Print the listing below in full. Alter nothing.

**Material supplied:**
::::::

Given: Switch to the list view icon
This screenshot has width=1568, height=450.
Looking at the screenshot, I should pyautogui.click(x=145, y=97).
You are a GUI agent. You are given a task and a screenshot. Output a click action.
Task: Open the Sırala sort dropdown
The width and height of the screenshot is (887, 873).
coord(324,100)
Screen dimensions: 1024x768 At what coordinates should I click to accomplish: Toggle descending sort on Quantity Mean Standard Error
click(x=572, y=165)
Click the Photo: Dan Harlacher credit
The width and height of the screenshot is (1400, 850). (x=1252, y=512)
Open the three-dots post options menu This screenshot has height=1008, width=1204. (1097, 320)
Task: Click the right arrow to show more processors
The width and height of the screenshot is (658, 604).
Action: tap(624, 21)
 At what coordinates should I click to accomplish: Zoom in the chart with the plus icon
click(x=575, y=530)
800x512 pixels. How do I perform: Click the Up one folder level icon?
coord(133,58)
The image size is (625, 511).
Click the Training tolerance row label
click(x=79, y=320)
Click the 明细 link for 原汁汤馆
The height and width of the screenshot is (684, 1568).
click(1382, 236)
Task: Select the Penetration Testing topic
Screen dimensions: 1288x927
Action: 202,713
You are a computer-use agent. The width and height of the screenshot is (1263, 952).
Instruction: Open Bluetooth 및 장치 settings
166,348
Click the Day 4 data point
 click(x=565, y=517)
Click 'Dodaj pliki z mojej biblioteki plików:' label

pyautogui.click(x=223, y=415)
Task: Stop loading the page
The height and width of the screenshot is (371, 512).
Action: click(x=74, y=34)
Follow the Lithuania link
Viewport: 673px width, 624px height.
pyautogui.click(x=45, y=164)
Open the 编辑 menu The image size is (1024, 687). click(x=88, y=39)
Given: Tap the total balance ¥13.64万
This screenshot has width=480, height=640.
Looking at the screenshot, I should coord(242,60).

::::::

**Answer section:**
Given: Switch to the list view icon
This screenshot has width=1568, height=450.
Looking at the screenshot, I should pyautogui.click(x=145, y=97).
You are a GUI agent. You are given a task and a screenshot. Output a click action.
Task: Open the Sırala sort dropdown
The width and height of the screenshot is (887, 873).
coord(324,100)
Screen dimensions: 1024x768 At what coordinates should I click to accomplish: Toggle descending sort on Quantity Mean Standard Error
click(x=572, y=165)
Click the Photo: Dan Harlacher credit
The width and height of the screenshot is (1400, 850). (x=1252, y=512)
Open the three-dots post options menu This screenshot has height=1008, width=1204. (1097, 320)
Task: Click the right arrow to show more processors
The width and height of the screenshot is (658, 604).
Action: tap(624, 21)
 At what coordinates should I click to accomplish: Zoom in the chart with the plus icon
click(x=575, y=530)
800x512 pixels. How do I perform: Click the Up one folder level icon?
coord(133,58)
The image size is (625, 511).
Click the Training tolerance row label
click(x=79, y=320)
Click the 明细 link for 原汁汤馆
The height and width of the screenshot is (684, 1568).
click(1382, 236)
Task: Select the Penetration Testing topic
Screen dimensions: 1288x927
Action: 202,713
You are a computer-use agent. The width and height of the screenshot is (1263, 952).
Instruction: Open Bluetooth 및 장치 settings
166,348
Click the Day 4 data point
 click(x=565, y=517)
Click 'Dodaj pliki z mojej biblioteki plików:' label

pyautogui.click(x=223, y=415)
Task: Stop loading the page
The height and width of the screenshot is (371, 512).
Action: click(x=74, y=34)
Follow the Lithuania link
Viewport: 673px width, 624px height.
pyautogui.click(x=45, y=164)
Open the 编辑 menu The image size is (1024, 687). click(x=88, y=39)
Given: Tap the total balance ¥13.64万
This screenshot has width=480, height=640.
Looking at the screenshot, I should coord(242,60).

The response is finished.